Still, the demand numbers bear out the strategies of
Starwood and its competitors. Raleigh-Durham’s revenue per available room
(RevPAR) through September was up 7.2% from a year earlier. And last year’s
RevPAR advanced 11%, which outpaced the 8.3% increase for the country and was
up 34% from recession-era lows of 2009.

The 21c Museum Hotel's lounge was built out of the building’s old bank vault.
The combination of that increased demand and inventory of
older buildings drew Louisville, Ky.-based 21c Museum Hotels to open a property
in the area, its fourth nationwide. Redeveloped out of a 78-year-old Art Deco
building that was designed by Empire State Building architects Shreve Lamb
& Harmon, it originally housed a Home Savings Bank office on its ground
floor (the hotel’s lounge area was built out of the building’s old bank vault).
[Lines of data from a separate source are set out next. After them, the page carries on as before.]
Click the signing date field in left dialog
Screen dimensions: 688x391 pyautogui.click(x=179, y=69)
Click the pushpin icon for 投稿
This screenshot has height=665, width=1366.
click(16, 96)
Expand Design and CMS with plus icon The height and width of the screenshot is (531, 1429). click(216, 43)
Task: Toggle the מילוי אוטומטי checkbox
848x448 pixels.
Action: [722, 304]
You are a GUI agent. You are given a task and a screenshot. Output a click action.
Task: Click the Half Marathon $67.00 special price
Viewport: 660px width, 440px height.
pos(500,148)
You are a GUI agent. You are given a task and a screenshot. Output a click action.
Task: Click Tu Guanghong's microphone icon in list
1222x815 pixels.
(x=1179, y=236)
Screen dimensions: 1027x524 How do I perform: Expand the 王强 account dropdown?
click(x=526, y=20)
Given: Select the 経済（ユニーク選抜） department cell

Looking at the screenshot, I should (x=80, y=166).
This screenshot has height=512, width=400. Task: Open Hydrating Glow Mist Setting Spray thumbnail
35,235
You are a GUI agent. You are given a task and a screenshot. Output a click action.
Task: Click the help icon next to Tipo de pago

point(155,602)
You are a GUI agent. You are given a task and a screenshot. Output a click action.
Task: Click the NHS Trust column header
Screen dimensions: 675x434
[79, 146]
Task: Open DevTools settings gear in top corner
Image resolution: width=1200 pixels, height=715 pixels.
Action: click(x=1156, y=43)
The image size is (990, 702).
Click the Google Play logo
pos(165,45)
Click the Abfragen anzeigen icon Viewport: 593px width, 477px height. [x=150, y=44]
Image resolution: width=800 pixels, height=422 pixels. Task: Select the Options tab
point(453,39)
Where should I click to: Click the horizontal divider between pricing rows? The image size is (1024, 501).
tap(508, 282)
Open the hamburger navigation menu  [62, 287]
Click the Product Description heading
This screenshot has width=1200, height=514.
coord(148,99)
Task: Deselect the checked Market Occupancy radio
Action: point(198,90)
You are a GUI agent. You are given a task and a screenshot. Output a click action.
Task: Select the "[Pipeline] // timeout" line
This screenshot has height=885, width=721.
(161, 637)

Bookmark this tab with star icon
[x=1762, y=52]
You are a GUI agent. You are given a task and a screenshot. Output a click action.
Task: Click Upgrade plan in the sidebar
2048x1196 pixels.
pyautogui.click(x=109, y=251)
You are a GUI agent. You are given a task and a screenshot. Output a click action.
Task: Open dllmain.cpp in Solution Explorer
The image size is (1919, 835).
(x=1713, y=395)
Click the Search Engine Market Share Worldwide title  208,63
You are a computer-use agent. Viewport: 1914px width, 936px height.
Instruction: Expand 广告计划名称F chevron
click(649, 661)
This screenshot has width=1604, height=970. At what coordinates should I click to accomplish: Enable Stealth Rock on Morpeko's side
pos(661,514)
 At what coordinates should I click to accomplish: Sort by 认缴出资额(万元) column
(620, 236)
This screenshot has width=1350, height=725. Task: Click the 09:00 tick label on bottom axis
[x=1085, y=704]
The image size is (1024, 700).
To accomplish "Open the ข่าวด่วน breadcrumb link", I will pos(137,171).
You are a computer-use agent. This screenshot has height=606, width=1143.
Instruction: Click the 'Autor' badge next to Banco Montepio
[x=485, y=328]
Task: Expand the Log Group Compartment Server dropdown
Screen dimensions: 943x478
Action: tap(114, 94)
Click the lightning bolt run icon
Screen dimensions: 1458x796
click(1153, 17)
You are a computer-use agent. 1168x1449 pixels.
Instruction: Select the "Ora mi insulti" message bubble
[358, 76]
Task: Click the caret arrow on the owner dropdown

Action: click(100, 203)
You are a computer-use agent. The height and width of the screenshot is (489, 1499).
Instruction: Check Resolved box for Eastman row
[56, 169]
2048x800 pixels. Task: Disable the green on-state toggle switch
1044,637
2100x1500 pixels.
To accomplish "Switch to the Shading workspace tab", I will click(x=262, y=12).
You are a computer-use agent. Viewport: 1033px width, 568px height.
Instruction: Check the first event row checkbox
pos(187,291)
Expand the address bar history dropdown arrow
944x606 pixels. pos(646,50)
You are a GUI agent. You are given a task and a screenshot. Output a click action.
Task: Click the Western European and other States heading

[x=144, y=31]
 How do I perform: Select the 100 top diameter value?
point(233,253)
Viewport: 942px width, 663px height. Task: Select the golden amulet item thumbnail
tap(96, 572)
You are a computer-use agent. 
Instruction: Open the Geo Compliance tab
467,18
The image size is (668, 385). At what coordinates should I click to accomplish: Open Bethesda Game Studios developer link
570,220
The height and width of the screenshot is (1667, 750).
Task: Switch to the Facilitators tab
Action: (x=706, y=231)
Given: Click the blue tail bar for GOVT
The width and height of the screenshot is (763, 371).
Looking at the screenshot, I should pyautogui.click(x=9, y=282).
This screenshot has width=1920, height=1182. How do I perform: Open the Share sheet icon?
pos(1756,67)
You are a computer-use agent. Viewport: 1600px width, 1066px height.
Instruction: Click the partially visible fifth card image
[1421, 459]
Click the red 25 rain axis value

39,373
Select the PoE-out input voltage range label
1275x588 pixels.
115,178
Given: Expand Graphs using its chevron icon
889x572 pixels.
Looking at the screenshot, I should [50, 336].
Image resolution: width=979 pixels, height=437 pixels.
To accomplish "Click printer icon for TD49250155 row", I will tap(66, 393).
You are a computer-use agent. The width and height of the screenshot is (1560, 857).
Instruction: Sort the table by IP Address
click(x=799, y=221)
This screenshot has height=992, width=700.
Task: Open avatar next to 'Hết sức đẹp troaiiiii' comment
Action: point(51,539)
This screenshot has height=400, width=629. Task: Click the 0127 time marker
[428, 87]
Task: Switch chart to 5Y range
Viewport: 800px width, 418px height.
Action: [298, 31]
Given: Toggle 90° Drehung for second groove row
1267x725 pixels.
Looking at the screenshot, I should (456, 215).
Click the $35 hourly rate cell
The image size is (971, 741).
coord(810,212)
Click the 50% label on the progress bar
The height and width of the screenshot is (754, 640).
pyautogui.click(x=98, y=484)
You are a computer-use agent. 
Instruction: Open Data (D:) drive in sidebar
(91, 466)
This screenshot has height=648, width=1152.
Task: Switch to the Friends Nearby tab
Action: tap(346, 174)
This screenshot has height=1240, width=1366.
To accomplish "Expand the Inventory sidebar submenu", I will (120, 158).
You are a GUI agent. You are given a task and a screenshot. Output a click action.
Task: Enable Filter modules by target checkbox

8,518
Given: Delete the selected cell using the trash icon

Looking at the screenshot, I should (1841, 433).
“It was a combination of what was already happening around
downtown Durham and the growth we saw that’s continuing to happen,” said 21c President
Craig Greenberg. “We were also really attracted to restoring a historic
property.”
History or not, the area’s growth as a technology hub
suggests a region with an eye fixed steadily on the future, say both Greater
Raleigh Convention and Visitors Bureau spokesman Ryan Smith and Durham
Convention and Visitors Bureau spokesman Sam Poley.
Poley said that, along with cities such as San Francisco,
Minneapolis and Austin, the Raleigh-Durham area is one of eight U.S. “tech
hubs” that are part of the Google for Entrepreneurs network of cities receiving
startup investment funding from the search-engine giant.
“There are startups everywhere,” he said.